§ **What to do**:
The answer must consist solely of the line that contains "Where should I" and all subsequent lines of the data, each reproduced exactly.

§ **Data supplied**:
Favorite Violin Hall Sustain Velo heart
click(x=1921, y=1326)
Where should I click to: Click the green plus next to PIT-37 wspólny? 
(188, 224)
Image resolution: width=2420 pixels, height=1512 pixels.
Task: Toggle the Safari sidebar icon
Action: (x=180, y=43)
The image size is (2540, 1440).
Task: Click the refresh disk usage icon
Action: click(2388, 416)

§ **Written solution**:
Where should I click to: Click the green plus next to PIT-37 wspólny? 
(188, 224)
Image resolution: width=2420 pixels, height=1512 pixels.
Task: Toggle the Safari sidebar icon
Action: (x=180, y=43)
The image size is (2540, 1440).
Task: Click the refresh disk usage icon
Action: click(2388, 416)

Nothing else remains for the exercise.